What really sells the adventure is the audacious humor of its script and design. Nightshade himself is an affable chap who shows a lot of enthusiasm for crime-busting and attempts to get the superhero lingo down pat, though he always seems to be just a bit off-kilter. Early on, after uncovering a secret passage, Nightshade blurts out: "Great quivering enigmas with a side salad and a light tartare sauce!" He actually does not speak an awful lot compared to other adventure protagonists, which is a bit unfortunate considering his comedy potential, but it also prevents him from becoming too obnoxious or grating. Big bad Sutekh often chews the scenery whenever he appears, proclaiming how unstoppable he is even though there's a hint of absurdity beneath him; just wait until you find out his real name and hear his insane plans near the end of the game! There are several city citizens with which to talk, like an old man who snubs you condescendingly until you clobber a crime boss, a museum curator whom you can cheese off by destroying one of his dinosaur bone exhibits (and delight by reforming it), and even the dead superhero Vortex who has oddly-specific pre-recorded messages for your benefit, referring to you as "boy" alongside spirited encouragements. Aside from humans, you can actually talk to cats after you read certain graffiti, but inexplicably, you can speak to squirrels inherently.
******************************
--- Tasks to carry out ---
1/ According to the game review, what can Nightshade talk to after reading certain graffiti?
2/ Can you recast the records from the line with "Describe the element" to the line with "at that location." as a two-column CSV with columns named request and reply, one row per request, each field quoted and with line breaks turned into spaces?

--- Input records ---
******************************
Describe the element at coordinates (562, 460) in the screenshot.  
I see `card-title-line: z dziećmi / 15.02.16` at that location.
******************************
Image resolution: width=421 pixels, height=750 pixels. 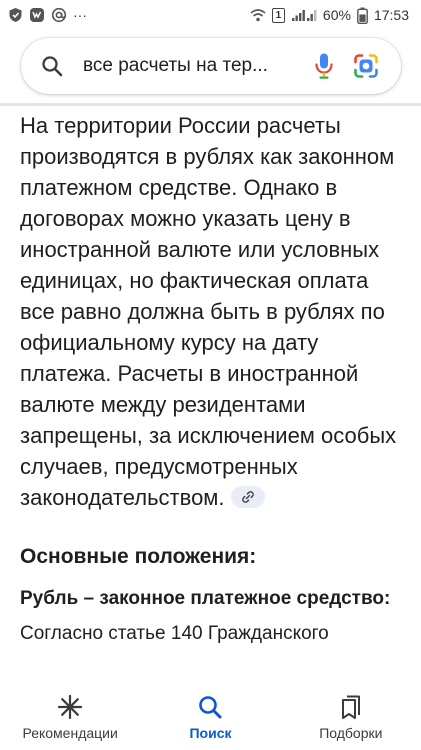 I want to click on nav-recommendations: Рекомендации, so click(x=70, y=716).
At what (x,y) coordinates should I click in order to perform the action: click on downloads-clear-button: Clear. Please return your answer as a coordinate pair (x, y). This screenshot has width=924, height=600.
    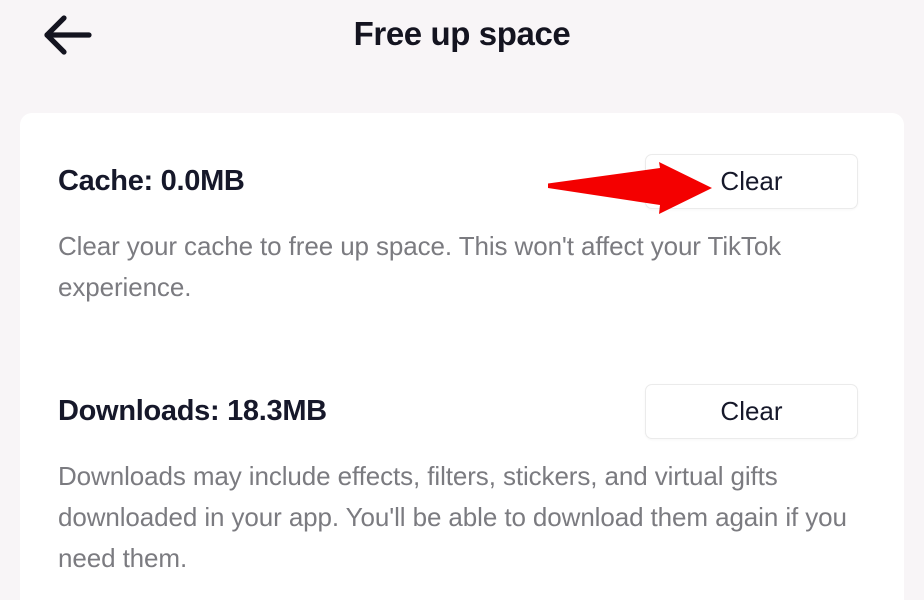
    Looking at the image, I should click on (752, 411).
******************************
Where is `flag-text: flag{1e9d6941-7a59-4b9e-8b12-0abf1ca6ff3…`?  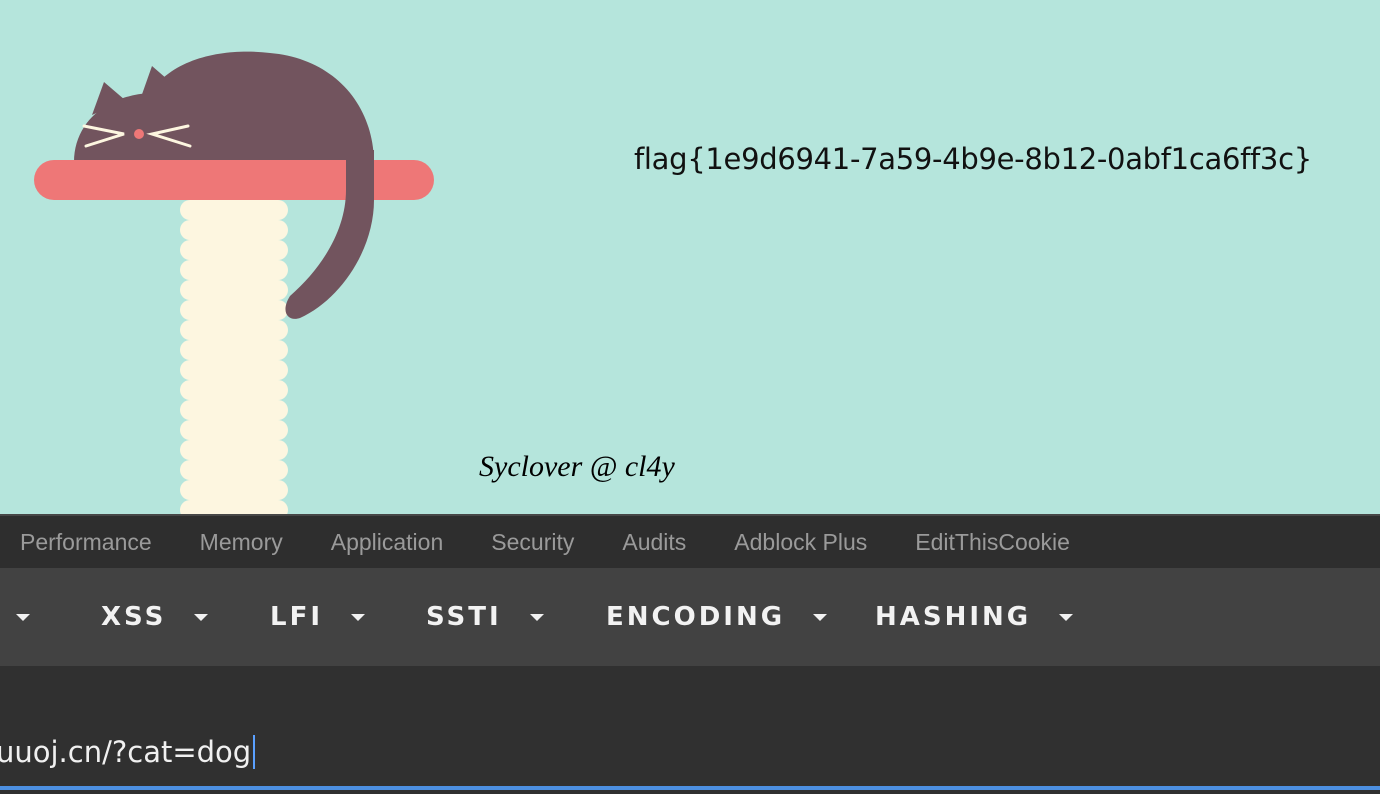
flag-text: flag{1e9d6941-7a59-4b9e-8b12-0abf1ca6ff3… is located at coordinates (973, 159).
******************************
--- Answers for the tasks ---
1/ Cats

2/
request,reply
"Describe the element at coordinates (562, 460) in the screenshot.","I see `card-title-line: z dziećmi / 15.02.16` at that location."